Your task
Each record must be retyped in full. No character may differ.
=== Section Start ===
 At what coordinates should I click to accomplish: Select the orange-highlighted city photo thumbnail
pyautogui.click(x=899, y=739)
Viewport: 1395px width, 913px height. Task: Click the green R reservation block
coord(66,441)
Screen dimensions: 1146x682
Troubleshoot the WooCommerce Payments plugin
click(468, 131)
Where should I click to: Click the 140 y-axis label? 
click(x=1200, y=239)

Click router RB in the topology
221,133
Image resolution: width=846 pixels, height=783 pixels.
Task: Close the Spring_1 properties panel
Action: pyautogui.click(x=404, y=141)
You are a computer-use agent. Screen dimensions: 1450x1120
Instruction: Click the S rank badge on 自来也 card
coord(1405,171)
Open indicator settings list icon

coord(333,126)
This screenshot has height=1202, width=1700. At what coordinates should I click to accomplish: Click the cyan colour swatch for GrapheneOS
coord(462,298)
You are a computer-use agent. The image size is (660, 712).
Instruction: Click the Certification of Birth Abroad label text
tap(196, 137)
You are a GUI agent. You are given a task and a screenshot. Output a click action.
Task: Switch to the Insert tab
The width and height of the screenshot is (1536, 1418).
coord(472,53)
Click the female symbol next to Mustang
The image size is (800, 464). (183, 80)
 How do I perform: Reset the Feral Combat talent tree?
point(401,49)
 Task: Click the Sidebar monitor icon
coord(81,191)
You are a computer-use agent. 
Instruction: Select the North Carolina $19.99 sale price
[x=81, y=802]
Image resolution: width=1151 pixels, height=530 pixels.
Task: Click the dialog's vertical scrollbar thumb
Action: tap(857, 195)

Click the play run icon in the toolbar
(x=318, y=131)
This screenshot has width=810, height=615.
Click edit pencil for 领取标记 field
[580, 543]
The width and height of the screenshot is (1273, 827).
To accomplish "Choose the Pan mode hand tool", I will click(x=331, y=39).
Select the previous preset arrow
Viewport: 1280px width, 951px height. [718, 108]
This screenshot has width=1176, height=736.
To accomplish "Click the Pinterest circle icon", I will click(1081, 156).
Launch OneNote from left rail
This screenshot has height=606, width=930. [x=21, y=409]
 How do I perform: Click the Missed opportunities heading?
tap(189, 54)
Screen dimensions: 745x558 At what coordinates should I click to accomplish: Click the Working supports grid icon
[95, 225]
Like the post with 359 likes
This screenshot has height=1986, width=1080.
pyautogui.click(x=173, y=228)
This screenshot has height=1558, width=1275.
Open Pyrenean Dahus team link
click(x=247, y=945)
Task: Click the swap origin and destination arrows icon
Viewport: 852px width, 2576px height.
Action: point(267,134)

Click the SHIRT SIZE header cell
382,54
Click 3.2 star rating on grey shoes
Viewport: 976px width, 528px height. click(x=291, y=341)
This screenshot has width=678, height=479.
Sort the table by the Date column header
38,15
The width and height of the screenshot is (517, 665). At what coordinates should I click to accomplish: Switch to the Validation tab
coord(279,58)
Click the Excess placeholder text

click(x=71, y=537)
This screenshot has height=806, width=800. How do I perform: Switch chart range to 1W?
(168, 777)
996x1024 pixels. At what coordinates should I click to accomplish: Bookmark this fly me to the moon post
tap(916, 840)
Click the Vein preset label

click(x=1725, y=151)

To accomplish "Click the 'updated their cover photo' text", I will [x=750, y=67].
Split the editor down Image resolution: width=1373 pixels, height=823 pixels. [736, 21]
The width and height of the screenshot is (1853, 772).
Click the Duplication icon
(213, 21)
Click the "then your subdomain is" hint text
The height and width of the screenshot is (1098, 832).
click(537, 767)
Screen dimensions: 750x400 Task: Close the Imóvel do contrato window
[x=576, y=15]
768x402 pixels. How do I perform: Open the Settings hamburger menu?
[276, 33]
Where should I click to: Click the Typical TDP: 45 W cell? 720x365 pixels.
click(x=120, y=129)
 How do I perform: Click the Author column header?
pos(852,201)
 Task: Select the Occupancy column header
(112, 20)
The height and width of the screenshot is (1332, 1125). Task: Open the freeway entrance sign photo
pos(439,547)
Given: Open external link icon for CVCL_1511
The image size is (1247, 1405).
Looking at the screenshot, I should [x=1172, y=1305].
=== Section End ===
Problem solution
 At what coordinates should I click to accomplish: Select the orange-highlighted city photo thumbnail
pyautogui.click(x=899, y=739)
Viewport: 1395px width, 913px height. Task: Click the green R reservation block
coord(66,441)
Screen dimensions: 1146x682
Troubleshoot the WooCommerce Payments plugin
click(468, 131)
Where should I click to: Click the 140 y-axis label? 
click(x=1200, y=239)

Click router RB in the topology
221,133
Image resolution: width=846 pixels, height=783 pixels.
Task: Close the Spring_1 properties panel
Action: pyautogui.click(x=404, y=141)
You are a computer-use agent. Screen dimensions: 1450x1120
Instruction: Click the S rank badge on 自来也 card
coord(1405,171)
Open indicator settings list icon

coord(333,126)
This screenshot has height=1202, width=1700. At what coordinates should I click to accomplish: Click the cyan colour swatch for GrapheneOS
coord(462,298)
You are a computer-use agent. The image size is (660, 712).
Instruction: Click the Certification of Birth Abroad label text
tap(196, 137)
You are a GUI agent. You are given a task and a screenshot. Output a click action.
Task: Switch to the Insert tab
The width and height of the screenshot is (1536, 1418).
coord(472,53)
Click the female symbol next to Mustang
The image size is (800, 464). (183, 80)
 How do I perform: Reset the Feral Combat talent tree?
point(401,49)
 Task: Click the Sidebar monitor icon
coord(81,191)
You are a computer-use agent. 
Instruction: Select the North Carolina $19.99 sale price
[x=81, y=802]
Image resolution: width=1151 pixels, height=530 pixels.
Task: Click the dialog's vertical scrollbar thumb
Action: tap(857, 195)

Click the play run icon in the toolbar
(x=318, y=131)
This screenshot has width=810, height=615.
Click edit pencil for 领取标记 field
[580, 543]
The width and height of the screenshot is (1273, 827).
To accomplish "Choose the Pan mode hand tool", I will click(x=331, y=39).
Select the previous preset arrow
Viewport: 1280px width, 951px height. [718, 108]
This screenshot has width=1176, height=736.
To accomplish "Click the Pinterest circle icon", I will click(1081, 156).
Launch OneNote from left rail
This screenshot has height=606, width=930. [x=21, y=409]
 How do I perform: Click the Missed opportunities heading?
tap(189, 54)
Screen dimensions: 745x558 At what coordinates should I click to accomplish: Click the Working supports grid icon
[95, 225]
Like the post with 359 likes
This screenshot has height=1986, width=1080.
pyautogui.click(x=173, y=228)
This screenshot has height=1558, width=1275.
Open Pyrenean Dahus team link
click(x=247, y=945)
Task: Click the swap origin and destination arrows icon
Viewport: 852px width, 2576px height.
Action: point(267,134)

Click the SHIRT SIZE header cell
382,54
Click 3.2 star rating on grey shoes
Viewport: 976px width, 528px height. click(x=291, y=341)
This screenshot has width=678, height=479.
Sort the table by the Date column header
38,15
The width and height of the screenshot is (517, 665). At what coordinates should I click to accomplish: Switch to the Validation tab
coord(279,58)
Click the Excess placeholder text

click(x=71, y=537)
This screenshot has height=806, width=800. How do I perform: Switch chart range to 1W?
(168, 777)
996x1024 pixels. At what coordinates should I click to accomplish: Bookmark this fly me to the moon post
tap(916, 840)
Click the Vein preset label

click(x=1725, y=151)

To accomplish "Click the 'updated their cover photo' text", I will [x=750, y=67].
Split the editor down Image resolution: width=1373 pixels, height=823 pixels. [736, 21]
The width and height of the screenshot is (1853, 772).
Click the Duplication icon
(213, 21)
Click the "then your subdomain is" hint text
The height and width of the screenshot is (1098, 832).
click(537, 767)
Screen dimensions: 750x400 Task: Close the Imóvel do contrato window
[x=576, y=15]
768x402 pixels. How do I perform: Open the Settings hamburger menu?
[276, 33]
Where should I click to: Click the Typical TDP: 45 W cell? 720x365 pixels.
click(x=120, y=129)
 How do I perform: Click the Author column header?
pos(852,201)
 Task: Select the Occupancy column header
(112, 20)
The height and width of the screenshot is (1332, 1125). Task: Open the freeway entrance sign photo
pos(439,547)
Given: Open external link icon for CVCL_1511
The image size is (1247, 1405).
Looking at the screenshot, I should [x=1172, y=1305].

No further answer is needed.